2A – prestazioni totalmente escluse dai LEA

  • Chirurgia estetica non conseguente ad incidenti, malattie o malformazioni congenite;
  • Circoncisione rituale maschile;
  • Medicine non convenzionali;
  • Vaccinazioni non obbligatorie in occasione di soggiorni all’estero;
  • Certificazioni mediche (con esclusione di quelle richieste dalle istituzioni scolastiche ai fini della pratica non agonistica per i propri alunni);
  • Alcune prestazioni di medicina fisica, riabilitativa ambulatoriale (es. idromassoterapia, ginnastica posturale in acqua ecc.).

2B – prestazioni parzialmente escluse dai LEA in quanto erogabili solo secondo specifiche indicazioni cliniche:

  • Assistenza odontoiatrica: limitatamente ad alcune fasce di utenti;
  • Densiometria ossea limitatamente alle condizioni per le quali vi sono evidenze di efficacia clinica;
  • Medicina fisica, riabilitativa ambulatoriale;
  • Chirurgia refrattaria con laser, limitatamente a casi particolari.

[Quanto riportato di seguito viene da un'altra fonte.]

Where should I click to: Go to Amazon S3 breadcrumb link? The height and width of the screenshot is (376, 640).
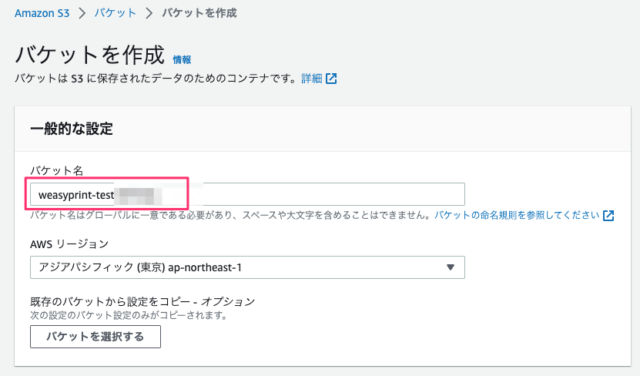(42, 13)
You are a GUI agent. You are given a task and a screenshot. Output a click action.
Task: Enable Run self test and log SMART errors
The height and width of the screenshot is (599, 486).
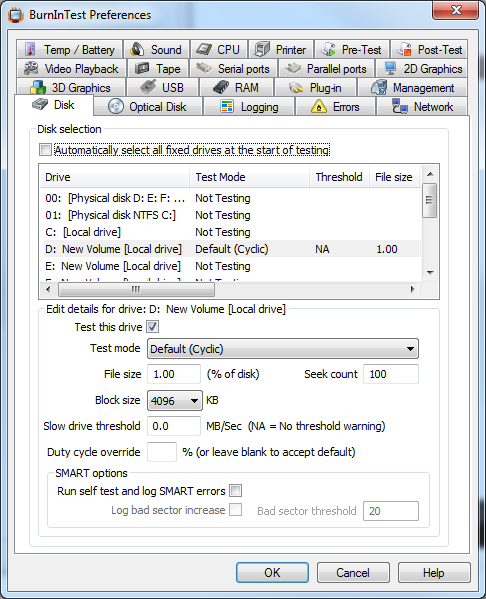tap(235, 491)
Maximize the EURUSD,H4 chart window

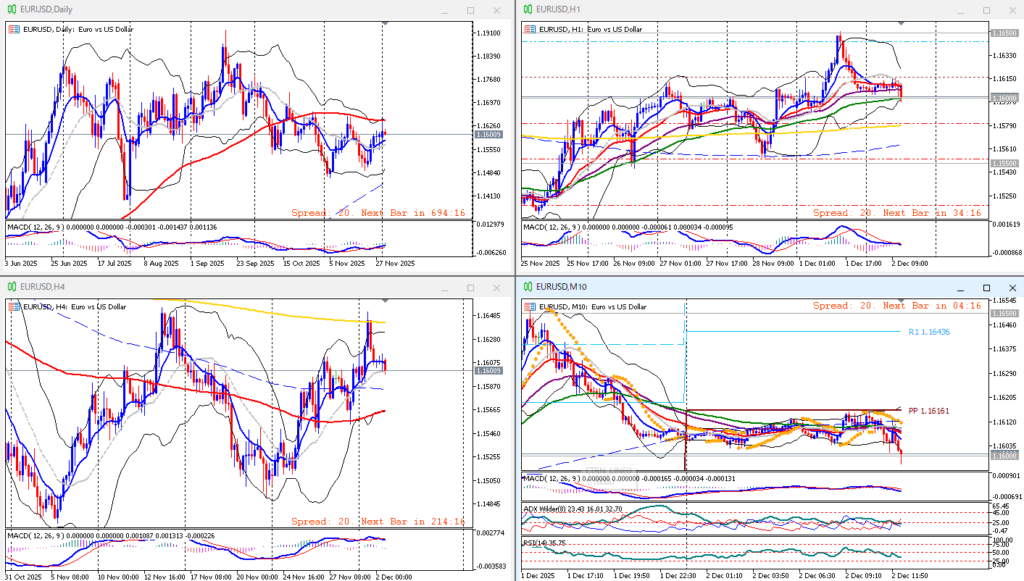tap(470, 287)
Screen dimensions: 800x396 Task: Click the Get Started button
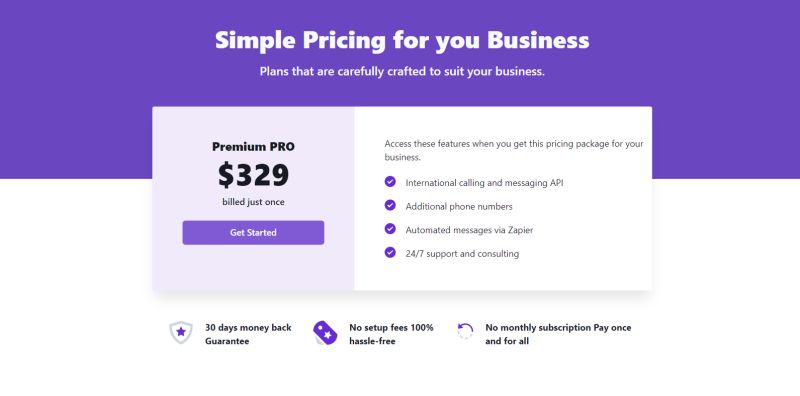253,233
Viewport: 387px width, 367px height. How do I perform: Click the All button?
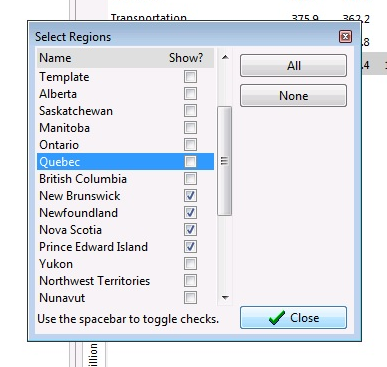click(x=293, y=66)
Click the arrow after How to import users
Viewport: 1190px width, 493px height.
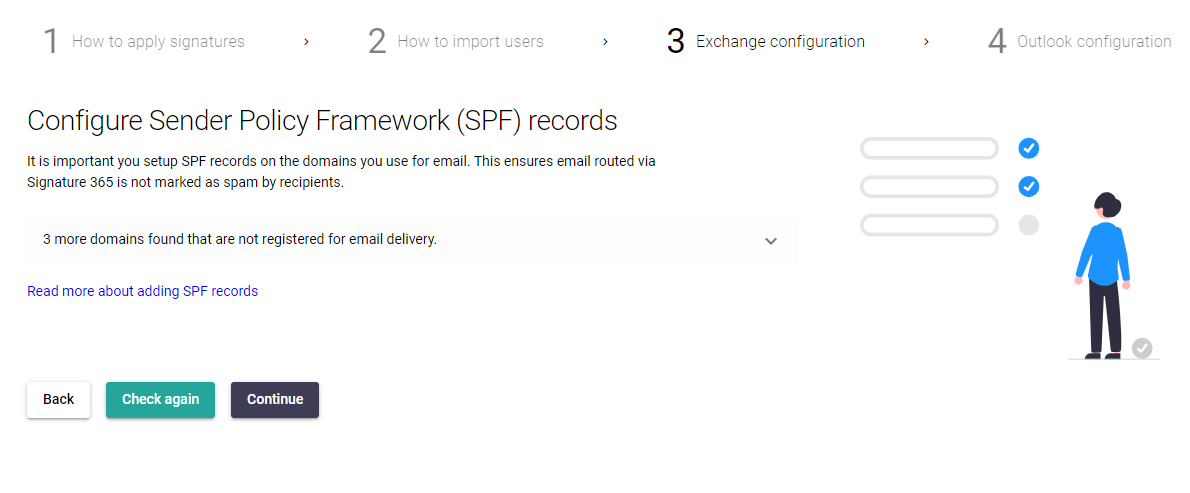coord(605,42)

2C – prestazioni escluse nei LEA che presentano rischio di inappropriatezza:

  • Regime di ricovero ordinario o day hospital in strutture sanitarie che possono trattare in un diverso setting assistenziale con identico beneficio per il paziente e con minore impiego di risorse.

Ultimo aspetto di questa prima introduzione e contestuale implementazione del sistema LEA è costituito dalle linee guida relative al ruolo delle Regioni nel rispetto dell’equilibrio “risorse regionali disponibili e articolazione delle prestazioni e servizi socio-sanitari da garantire”.

Nel 2017 un nuovo decreto presidenziale (DPCM 12/01/2017), pubblicato in Gazzetta Ufficiale il successivo 18 marzo sostituisce integralmente il precedente provvedimento, descrivendo con maggiore dettaglio e precisione le prestazioni già incluse nei LEA, ridefinendo ed aggiornando gli elenchi delle malattie rare, croniche ed invalidanti, innovando infine, i nomenclatori della specialistica ambulatoriale e dell’assistenza protesica, il tutto tagliando procedure obsolete sostituendole con prestazioni tecnologicamente innovative.

Le sopra indicate innovazioni sono state realizzate anche con lo stanziamento di 800 milioni di euro, con la legge di stabilità del 2016.